### Written instruction
Copy out the records from the line containing "At what coordinates should I click to accomplish: Enable" through the line containing "click(131, 63)", keeping every character as it appears.

### Data
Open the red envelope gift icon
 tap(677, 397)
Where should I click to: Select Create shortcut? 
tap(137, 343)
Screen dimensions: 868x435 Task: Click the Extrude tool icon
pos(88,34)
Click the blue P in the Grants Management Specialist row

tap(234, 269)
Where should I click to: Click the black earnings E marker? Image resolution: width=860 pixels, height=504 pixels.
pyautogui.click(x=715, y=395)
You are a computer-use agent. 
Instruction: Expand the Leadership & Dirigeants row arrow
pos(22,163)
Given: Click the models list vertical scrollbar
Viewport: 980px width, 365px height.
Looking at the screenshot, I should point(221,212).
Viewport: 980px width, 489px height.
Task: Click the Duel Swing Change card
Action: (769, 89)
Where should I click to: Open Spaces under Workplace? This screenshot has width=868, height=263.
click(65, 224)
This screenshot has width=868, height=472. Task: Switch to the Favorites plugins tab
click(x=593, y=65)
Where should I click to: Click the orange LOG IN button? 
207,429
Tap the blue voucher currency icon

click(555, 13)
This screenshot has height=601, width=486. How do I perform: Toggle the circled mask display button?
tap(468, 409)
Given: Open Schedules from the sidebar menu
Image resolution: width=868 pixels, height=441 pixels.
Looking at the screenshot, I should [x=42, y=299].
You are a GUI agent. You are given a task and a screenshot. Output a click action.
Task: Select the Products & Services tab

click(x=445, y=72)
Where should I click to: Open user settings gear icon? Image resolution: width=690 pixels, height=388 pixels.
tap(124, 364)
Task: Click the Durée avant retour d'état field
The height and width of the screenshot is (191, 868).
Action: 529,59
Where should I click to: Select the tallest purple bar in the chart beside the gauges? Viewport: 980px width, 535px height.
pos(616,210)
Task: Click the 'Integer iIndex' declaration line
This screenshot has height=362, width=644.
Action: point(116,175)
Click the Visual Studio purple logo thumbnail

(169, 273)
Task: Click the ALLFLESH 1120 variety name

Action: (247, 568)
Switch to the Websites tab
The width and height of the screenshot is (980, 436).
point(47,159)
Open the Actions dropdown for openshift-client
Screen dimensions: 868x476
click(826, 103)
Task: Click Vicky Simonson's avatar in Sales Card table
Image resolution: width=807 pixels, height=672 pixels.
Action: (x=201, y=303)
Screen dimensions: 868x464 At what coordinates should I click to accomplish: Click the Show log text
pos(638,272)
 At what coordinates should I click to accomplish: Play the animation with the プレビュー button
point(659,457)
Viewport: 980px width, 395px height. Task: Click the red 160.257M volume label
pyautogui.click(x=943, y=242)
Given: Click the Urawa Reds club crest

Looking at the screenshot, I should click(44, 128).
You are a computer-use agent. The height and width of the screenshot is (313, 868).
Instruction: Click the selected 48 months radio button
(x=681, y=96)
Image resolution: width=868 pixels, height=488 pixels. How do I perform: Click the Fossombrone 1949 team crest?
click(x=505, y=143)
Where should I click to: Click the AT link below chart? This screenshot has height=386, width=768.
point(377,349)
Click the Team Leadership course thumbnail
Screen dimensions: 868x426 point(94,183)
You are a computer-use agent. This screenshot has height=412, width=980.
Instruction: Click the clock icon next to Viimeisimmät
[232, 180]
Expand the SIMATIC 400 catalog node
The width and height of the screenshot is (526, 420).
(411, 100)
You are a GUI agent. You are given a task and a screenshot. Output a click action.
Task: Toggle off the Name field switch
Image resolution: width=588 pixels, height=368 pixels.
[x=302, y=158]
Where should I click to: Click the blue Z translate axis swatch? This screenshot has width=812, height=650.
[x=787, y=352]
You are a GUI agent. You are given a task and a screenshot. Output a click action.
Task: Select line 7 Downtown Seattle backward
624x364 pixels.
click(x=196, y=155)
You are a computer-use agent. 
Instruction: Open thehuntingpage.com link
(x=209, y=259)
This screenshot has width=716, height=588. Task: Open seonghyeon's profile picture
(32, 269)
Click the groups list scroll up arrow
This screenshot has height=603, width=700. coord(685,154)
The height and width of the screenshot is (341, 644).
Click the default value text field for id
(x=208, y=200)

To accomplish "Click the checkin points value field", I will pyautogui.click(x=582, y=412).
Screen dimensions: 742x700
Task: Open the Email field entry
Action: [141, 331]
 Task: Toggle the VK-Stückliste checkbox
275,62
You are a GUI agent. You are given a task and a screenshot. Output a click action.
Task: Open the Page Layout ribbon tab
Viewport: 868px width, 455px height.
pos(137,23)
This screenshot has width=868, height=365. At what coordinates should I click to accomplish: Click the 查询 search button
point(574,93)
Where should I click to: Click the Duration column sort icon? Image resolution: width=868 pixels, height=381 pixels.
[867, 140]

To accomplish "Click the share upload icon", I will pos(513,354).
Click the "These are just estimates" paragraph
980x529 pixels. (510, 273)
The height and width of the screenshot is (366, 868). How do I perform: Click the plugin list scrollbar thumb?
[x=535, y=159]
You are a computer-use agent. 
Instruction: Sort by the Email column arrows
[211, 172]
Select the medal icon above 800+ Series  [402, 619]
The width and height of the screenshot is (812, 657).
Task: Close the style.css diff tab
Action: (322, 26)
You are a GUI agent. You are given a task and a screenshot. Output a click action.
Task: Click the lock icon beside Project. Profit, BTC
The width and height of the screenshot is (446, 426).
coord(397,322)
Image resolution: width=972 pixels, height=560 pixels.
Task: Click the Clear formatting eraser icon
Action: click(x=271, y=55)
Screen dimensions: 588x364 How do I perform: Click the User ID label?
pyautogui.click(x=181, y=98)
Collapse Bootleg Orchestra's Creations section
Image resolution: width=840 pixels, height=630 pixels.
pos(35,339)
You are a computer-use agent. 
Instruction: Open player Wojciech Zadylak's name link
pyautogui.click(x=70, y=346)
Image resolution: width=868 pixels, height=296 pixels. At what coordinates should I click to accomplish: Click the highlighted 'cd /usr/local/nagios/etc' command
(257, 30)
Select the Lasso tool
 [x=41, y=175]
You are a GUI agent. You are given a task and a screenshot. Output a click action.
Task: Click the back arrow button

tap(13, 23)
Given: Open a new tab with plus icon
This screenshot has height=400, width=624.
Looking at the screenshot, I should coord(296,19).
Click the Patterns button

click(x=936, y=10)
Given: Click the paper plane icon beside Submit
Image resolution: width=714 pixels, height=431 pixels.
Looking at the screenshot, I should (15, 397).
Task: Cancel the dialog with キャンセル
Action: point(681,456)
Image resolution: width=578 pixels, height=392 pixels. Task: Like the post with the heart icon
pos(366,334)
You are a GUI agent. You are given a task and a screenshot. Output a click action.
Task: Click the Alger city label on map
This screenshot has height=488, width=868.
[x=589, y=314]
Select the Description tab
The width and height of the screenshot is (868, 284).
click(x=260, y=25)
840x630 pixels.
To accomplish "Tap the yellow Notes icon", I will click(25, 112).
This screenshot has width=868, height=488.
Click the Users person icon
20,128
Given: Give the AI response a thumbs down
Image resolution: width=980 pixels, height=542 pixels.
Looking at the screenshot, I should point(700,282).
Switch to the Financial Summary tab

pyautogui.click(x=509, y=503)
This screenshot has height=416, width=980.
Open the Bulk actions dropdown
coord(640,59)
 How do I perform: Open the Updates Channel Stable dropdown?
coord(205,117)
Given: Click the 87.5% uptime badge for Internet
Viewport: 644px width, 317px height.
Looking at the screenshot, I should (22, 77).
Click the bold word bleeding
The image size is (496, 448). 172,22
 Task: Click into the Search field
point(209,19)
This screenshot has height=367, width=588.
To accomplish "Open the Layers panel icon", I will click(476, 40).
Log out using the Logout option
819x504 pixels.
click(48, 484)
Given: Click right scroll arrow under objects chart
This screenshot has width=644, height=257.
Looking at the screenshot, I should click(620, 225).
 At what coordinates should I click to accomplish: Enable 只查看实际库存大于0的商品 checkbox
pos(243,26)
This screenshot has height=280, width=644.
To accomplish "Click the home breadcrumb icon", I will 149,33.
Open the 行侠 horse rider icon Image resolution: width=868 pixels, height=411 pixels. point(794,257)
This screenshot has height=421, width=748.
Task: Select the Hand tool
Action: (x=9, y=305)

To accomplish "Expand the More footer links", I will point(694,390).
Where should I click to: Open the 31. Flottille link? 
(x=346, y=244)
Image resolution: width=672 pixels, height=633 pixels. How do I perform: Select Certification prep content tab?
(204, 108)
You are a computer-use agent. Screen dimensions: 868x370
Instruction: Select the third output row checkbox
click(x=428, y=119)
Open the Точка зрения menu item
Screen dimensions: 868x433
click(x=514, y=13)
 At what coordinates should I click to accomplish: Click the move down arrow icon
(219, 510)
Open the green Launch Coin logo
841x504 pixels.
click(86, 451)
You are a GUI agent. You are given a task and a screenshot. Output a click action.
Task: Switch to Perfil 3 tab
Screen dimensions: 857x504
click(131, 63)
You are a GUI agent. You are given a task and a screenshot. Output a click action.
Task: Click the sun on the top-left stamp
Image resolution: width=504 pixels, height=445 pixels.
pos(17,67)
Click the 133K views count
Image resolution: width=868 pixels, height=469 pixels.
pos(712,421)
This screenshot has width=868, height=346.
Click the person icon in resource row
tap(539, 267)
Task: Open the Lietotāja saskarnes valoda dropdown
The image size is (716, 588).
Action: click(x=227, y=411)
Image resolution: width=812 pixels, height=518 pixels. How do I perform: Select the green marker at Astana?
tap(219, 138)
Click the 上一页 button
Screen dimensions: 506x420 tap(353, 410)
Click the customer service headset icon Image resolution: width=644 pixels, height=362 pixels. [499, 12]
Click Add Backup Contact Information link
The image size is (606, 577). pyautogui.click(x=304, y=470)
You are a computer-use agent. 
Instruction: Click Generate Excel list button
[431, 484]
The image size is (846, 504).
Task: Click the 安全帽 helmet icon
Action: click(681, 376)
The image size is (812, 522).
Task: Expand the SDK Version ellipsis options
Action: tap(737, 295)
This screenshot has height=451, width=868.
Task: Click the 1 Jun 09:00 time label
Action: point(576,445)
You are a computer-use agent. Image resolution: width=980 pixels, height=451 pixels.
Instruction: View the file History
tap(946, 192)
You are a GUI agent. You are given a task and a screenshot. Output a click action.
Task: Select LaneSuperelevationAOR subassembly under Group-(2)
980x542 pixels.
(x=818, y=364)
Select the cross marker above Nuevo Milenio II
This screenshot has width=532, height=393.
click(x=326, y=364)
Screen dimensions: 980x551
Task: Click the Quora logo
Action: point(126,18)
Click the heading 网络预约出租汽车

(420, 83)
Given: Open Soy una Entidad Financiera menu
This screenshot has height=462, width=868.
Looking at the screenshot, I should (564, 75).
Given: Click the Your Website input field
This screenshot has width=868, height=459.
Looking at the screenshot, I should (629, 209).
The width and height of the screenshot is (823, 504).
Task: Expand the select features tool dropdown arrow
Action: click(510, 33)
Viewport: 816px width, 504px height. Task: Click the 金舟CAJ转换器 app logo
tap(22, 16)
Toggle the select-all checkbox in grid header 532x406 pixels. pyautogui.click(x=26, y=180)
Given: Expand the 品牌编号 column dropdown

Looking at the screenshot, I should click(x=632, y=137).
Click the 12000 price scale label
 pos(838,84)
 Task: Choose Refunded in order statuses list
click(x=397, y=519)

### Correct answer
 At what coordinates should I click to accomplish: Enable 只查看实际库存大于0的商品 checkbox
pos(243,26)
This screenshot has height=280, width=644.
To accomplish "Click the home breadcrumb icon", I will 149,33.
Open the 行侠 horse rider icon Image resolution: width=868 pixels, height=411 pixels. point(794,257)
This screenshot has height=421, width=748.
Task: Select the Hand tool
Action: (x=9, y=305)

To accomplish "Expand the More footer links", I will point(694,390).
Where should I click to: Open the 31. Flottille link? 
(x=346, y=244)
Image resolution: width=672 pixels, height=633 pixels. How do I perform: Select Certification prep content tab?
(204, 108)
You are a computer-use agent. Screen dimensions: 868x370
Instruction: Select the third output row checkbox
click(x=428, y=119)
Open the Точка зрения menu item
Screen dimensions: 868x433
click(x=514, y=13)
 At what coordinates should I click to accomplish: Click the move down arrow icon
(219, 510)
Open the green Launch Coin logo
841x504 pixels.
click(86, 451)
You are a GUI agent. You are given a task and a screenshot. Output a click action.
Task: Switch to Perfil 3 tab
Screen dimensions: 857x504
click(131, 63)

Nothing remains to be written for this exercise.